Roma La prima
telefonata di Sergio Marchionne dopo la firma è arrivata a Maurizio
Sacconi. Pochi giorni fa, il ministro del Lavoro aveva auspicato
un'accelerazione nelle trattative su Mirafiori. É una scommessa
vinta - spiega - le «cassandre » che non ci credevano hanno avuto
torto. Come per Pomigliano. Le condizioni c'erano tutte,a partire dalla
volontà delle parti. Poi c'era una cornice favorevole alla quale il
governo non è estraneo, con la detassazione del salario variabile.
L'accordo è la conferma che nel mondo del lavoro «è finita l'era delle
taglie uniche» e che il Novecento è alle nostre spalle.
Non c'è stato nemmeno un momento di incertezza?

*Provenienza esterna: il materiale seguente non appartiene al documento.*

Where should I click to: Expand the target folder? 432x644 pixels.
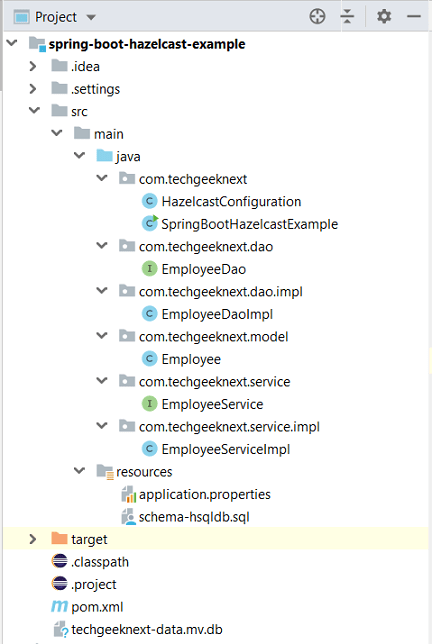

«Il governo aveva scommesso da tempo sulla possibilità di un accordo
entro Natale. Abbiamo creduto nella volontà delle parti e nella
vecchia regola delle relazioni industriali secondo la quale, se le parti vogliono, un'intesa si trova sempre ».
Ma c'è anche chi ha sostenuto che, in realtà, Marchionne non voleva. Poi non si può ignorare che la Fiom non ha firmato.
«La Fiat voleva raggiungere l'accordo. Anche i sindacati riformisti
volevano, perché sono consapevoli che l'investimento è importante e
porterà vantaggi ai dipendenti e all'indotto ».
Vantaggi economici?
«L'accordo migliora le retribuzioni rispetto al contratto dei
metalmeccanici e consente ai lavoratori di accedere agli incrementi
detassabili. La parte del salario figlia di questo accordo sarà
soggetta all'aliquota definitiva del 10% e non al 23 %».
Ai sindacati sono stati chiesti anche dei sacrifici. Sono accettabili?
«Non mi sembra abbiano avuto difficoltà ad accettare una maggiore
efficienza, a garantire la piena utilizzazione degli impianti e a
colpire l'assenteismo, in particolare quello alla vigilia delle
feste. Così come non hanno avuto difficoltà a rinunciare ad alcune
forme di conflittualità esasperate e minoritarie».
C'è il nodo della rappresentanza, decisivo per il no della Fiom.
«Io credo che nei prossimi giorni ci sarà la tentazione di discutere
solo di questi aspetti organizzativi, ma non bisogna dimenticare che
nessuno tocca il diritto di libera associazione sindacale».
La Cgil in quanto non firmataria non è esclusa?
«Lo Statuto dei lavoratori garantisce i sindacati e lo Statuto dei
lavori confermerà questa impostazione. Viene meno solo una più recente
modalità nell'organizzazione del dialogo tra le parti,
quella dell'accordo del '93, nel senso che non saranno più messi
sullo stesso piano i sindacati che firmano e quelli che non firmano.
Tutti si potranno organizzare e manifestare liberamente, ma il
sistema di relazioni è più intenso tra coloro che si riconoscono reciprocamente».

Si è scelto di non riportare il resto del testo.